Details of the Approach: The approach is a two-pronged approach to ascertain microglial ephrin-B1’s role in both inflammation and synaptic pruning: 1) Identify how microglial specific ephrin-B1 signaling induces an inflammatory profile Ephrin-B/EphB signaling occurs bi-directionally. To assess if EphB2 signaling to microglial ephrin-B1 generates an inflammatory microglial phenotype, we will treat primary human microglia (pHMC) with pre-clustered EphB2-Fc recombinant protein with/without ephrin-B1. We will first assess activation by examining ephrin-B1, Src and STAT3 phosphorylation. Specific cellular and/or secreted expression of inflammatory markers will be examined by nanostring glial profiling panel (RNA) and LEGENDplex inflammation panel 1 (secreted protein).
2) Determine if microglial ephrin-B1 is necessary for HIV infected microglia mediated synaptic pruning and neuronal injury. A hallmark of HIV induced neuronal damage is synaptic degeneration. To identify if ephrin-B1 is crucial for synaptic pruning, a synaptosome engulfment assay will be performed with HIV infected pHMCs, with/without ephrin-B1. HIV infected pHMC supernatants will be transferred onto iPSC-derived mixed neurons and astrocytes (iNeuron/iAstro) or HIV infected pHMCs will be co-cultured with iNeuron/iAstro to determine if microglial ephrin-B1 knockdown prevents HIV induced neurotoxicity via contact or non-contact dependent mechanisms. Synaptic health will be quantified by PSD-95/ VGluT1 (excitatory) and gephyrin/VGAT (inhibitory) staining and reduced synaptic pruning will be assessed by microglial colocalization with these synaptic markers. In addition, cFOS staining will be performed to determine neuronal activation.

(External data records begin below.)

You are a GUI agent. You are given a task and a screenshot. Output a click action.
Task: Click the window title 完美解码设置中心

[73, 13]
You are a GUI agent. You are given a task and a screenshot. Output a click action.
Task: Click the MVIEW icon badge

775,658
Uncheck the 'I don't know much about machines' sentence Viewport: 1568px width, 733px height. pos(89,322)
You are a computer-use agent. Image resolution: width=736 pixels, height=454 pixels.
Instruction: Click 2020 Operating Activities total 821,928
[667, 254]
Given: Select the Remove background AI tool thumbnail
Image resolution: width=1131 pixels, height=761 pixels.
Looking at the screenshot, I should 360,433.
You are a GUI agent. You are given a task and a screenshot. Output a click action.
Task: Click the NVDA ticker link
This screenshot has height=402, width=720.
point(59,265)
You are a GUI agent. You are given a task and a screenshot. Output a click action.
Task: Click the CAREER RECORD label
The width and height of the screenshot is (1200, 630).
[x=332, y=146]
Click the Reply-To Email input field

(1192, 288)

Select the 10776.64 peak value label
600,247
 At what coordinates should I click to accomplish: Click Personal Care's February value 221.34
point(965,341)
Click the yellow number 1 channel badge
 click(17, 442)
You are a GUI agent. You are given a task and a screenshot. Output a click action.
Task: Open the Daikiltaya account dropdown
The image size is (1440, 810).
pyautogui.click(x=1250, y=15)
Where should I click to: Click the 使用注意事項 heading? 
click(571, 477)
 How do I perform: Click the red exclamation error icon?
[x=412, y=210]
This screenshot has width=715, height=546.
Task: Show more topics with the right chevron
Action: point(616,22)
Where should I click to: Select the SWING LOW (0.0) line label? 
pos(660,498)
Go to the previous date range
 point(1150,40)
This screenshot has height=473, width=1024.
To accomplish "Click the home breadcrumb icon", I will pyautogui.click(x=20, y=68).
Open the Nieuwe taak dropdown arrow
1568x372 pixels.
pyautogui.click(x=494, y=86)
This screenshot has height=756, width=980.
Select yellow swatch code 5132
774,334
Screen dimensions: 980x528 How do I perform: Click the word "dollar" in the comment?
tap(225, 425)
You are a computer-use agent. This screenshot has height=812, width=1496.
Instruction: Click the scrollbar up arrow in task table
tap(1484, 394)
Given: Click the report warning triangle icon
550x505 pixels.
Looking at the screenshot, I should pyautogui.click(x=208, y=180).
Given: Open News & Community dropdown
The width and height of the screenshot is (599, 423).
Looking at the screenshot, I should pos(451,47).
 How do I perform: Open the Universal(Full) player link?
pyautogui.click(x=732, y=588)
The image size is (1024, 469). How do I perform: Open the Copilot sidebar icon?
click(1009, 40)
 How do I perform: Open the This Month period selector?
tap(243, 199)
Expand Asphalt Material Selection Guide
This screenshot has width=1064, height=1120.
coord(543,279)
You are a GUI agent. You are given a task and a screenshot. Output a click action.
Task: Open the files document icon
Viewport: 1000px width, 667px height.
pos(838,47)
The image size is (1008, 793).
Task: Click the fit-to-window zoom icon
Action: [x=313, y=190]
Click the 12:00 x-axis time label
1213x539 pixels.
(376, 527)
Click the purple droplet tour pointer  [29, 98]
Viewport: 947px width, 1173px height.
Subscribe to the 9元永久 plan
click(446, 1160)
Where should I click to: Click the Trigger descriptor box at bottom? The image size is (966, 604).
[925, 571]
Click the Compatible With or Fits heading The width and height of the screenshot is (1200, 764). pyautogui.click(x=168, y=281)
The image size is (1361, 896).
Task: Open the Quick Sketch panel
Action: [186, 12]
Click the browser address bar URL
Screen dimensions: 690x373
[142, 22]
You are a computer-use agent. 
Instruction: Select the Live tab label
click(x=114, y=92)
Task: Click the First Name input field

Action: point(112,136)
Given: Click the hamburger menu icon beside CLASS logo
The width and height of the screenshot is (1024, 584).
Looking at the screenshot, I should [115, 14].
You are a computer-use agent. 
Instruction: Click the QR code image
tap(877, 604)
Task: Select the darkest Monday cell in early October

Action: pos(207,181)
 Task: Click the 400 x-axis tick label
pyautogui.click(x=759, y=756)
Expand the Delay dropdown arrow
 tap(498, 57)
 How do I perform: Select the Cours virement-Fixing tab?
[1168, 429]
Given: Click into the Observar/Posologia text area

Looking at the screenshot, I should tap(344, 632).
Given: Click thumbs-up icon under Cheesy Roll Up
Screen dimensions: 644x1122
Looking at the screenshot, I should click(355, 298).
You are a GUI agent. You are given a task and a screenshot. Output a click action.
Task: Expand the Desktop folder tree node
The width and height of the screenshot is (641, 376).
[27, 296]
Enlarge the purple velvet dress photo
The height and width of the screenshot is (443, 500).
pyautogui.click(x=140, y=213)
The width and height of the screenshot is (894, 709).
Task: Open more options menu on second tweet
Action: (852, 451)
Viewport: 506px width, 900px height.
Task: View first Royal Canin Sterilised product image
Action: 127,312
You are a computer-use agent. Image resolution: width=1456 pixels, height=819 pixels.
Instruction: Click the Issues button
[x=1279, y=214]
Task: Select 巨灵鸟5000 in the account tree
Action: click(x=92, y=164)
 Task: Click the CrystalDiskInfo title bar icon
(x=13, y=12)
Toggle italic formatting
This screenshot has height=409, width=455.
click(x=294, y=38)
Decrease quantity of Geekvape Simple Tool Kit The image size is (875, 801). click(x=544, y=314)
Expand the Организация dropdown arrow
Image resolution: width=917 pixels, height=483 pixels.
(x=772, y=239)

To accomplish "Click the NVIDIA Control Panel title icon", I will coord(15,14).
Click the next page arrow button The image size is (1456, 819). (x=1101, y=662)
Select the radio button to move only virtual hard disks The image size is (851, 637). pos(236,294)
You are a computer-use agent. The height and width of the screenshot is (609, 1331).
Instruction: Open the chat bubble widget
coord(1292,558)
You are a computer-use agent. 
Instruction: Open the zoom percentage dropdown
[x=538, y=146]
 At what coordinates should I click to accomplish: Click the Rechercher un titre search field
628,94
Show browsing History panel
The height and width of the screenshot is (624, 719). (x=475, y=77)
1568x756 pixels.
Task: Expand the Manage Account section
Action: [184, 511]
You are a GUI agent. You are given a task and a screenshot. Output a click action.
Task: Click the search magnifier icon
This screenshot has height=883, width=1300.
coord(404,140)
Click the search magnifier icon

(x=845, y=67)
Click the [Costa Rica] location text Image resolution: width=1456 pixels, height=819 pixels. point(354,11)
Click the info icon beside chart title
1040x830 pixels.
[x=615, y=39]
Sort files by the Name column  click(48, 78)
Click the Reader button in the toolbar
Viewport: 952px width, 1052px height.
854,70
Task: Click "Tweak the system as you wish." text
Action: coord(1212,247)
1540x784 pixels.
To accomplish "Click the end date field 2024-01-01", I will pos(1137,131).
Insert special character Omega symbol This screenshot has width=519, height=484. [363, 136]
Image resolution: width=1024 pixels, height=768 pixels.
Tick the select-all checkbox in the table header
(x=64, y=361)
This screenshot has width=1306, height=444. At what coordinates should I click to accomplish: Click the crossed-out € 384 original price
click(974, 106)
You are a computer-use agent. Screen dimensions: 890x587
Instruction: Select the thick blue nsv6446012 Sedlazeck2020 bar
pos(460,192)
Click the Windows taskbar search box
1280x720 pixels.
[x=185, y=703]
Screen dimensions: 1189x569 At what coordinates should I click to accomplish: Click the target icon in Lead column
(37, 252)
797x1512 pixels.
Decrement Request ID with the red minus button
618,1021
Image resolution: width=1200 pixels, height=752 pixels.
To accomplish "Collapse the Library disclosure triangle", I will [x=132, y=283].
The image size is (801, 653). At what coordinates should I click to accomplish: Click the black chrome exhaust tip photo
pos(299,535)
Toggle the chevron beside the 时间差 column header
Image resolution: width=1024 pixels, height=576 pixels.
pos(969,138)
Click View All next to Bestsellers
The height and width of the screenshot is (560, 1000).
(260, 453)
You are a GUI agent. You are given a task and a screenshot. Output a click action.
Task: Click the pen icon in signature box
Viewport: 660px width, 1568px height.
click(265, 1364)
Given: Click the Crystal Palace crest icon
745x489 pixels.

How it will Affect the Broader Field:This will be the first proposed study to understand the underlying dynamics with which IFNβ may confer neuroprotection, by specifically understanding the functional role of modulating microglial ephrin-B1. This will help us understand the underlying pathophysiology of HAND more clearly and guide us in establishing more directed therapeutics for HAND, to which none exist. Furthermore, this will help describe a general mechanism for microglia’s role in regulating synapse integrity and overall inflammation during disease via glia-neuronal interactions. In addition, this mechanism could shed light on other neurodegenerative diseases which may have the ephrin-B/EphB system as an underlying cause of disease and could implicate regulators of ephrin-B/EphB, such as IFNβ, as potential therapeutics. Studies describing the regulation of ephrin-B1 are few, and presence of microglial ephrin-B1 has not been previously reported, let alone its functional role in CNS health and disease. This study seeks to explore a newly identified avenue for microglial-neuronal interaction via the ephrin-B/EphB signaling and help delineate which interactions are contact vs non-contact dependent.